* **Trecho**:
Pesquisadores da Universidade Estadual da Carolina do Norte (EUA) já identificaram um pequeno grupo de genes responsáveis por “dizer” às plantas onde e como produzir um hormônio fundamental para o seu desenvolvimento. Tais conclusões ajudam a entender as maneiras pelas quais a produção hormonal nas plantas afeta tanto o crescimento quanto a capacidade de uma planta se adaptar à mudança ambiental. Dr. José Alonso, professor assistente de Genética, e uma equipe de geneticistas e botânicos do Estado da Carolina do Norte, da Alemanha e da República Checa conduziram as pesquisas. Os resultados foram publicados na revista Cell.

O crescimento e o desenvolvimento das plantas são regulados por um pequeno número de hormônios que as plantas combinam de várias formas, para que possam se adaptar e resistir às mudanças das condições ambientais. A auxina e o etileno são dois dos mais importantes reguladores destes hormônios do crescimento.

Os cientistas haviam estabelecido previamente que plantas respondem diferentemente ao etileno, dependendo do tipo de tecido vegetal em que é aplicado, da fase de desenvolvimento da planta e das condições externas do ambiente. Eles também sabiam que a presença de auxina, outro regulador do crescimento, serve, muitas vezes, como um “gatilho” para a planta produzir mais etileno, mas tinham dúvidas sobre as maneiras que auxina foi sintetizada. “A auxina controla quase todos os processos em uma planta”, diz Alonso, “e por isso é muito importante para compreender como e porque ela é produzida dentro da planta”.

Registros do conjunto de dados:
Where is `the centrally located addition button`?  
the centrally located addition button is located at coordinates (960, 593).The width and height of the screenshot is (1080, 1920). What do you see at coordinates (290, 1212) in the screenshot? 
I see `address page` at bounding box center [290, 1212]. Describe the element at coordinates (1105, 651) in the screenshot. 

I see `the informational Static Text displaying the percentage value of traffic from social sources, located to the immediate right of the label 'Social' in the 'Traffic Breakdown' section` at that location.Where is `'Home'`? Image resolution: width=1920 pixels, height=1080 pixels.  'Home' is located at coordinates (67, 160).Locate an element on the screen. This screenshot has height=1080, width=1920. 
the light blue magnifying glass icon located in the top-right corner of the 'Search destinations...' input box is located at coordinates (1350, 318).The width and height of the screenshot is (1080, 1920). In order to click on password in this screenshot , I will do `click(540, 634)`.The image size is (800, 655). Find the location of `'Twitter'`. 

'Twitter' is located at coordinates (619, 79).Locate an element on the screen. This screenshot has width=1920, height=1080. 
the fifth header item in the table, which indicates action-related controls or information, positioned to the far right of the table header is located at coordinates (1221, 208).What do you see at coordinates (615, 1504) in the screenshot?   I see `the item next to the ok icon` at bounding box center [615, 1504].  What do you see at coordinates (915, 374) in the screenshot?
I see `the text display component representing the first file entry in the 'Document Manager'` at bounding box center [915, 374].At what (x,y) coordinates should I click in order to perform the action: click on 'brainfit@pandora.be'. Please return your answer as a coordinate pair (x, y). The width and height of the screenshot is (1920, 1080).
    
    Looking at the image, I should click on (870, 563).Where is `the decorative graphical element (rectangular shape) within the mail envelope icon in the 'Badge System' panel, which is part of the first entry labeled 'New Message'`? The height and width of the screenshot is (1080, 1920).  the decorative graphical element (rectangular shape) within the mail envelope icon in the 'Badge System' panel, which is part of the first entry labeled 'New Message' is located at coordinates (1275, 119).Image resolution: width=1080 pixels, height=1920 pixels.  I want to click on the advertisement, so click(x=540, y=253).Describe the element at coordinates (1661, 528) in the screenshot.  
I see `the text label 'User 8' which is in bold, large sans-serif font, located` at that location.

* **Exercícios**:
1: Segundo o trecho sobre hormônios vegetais, em que revista foram publicados os resultados da pesquisa?
2: Dê continuidade ao trecho sobre hormônios vegetais a partir da última frase apresentada.
Os registros constituem um material separado do trecho.

* **Respostas**:
1: Na revista Cell.

2:
Para descobrir mais sobre como a produção da auxina é acionada, a equipe do Estado de Carolina do Norte identificou uma estirpe modificada de Arabidopsis, que tem um sistema radicular insensível ao efeito inibitório de crescimento pelo etileno. Quando a equipe analisou o genoma desta estirpe, descobriram que a falta de resposta ao etileno se devia a mudanças em um gene chamado TAA1. Este gene produz uma proteína necessária para a síntese de auxina. Em uma planta normal, o gene TAA1 reconhece a presença de etileno como um sinal para fazer proteínas que, por sua vez, sintetizam auxina, que controla o crescimento.

Os pesquisadores descobriram que, se o gene TAA1 e dois outros genes relacionados forem nocauteados, a planta terá 50% menos auxina que o normal. O estudo foi o primeiro a estabelecer relação entre uma determinada família de genes, de resposta específica do etileno e produção de auxina nas plantas.

“Se nós queremos fazer uso inteligente da biotecnologia nas plantas, produzi-las de modo que amadureçam em uma determinada taxa ou de modo que sejam bem adaptadas a ambientes particulares, precisamos compreender mais sobre a interação entre esses hormônios”, disse Alonso.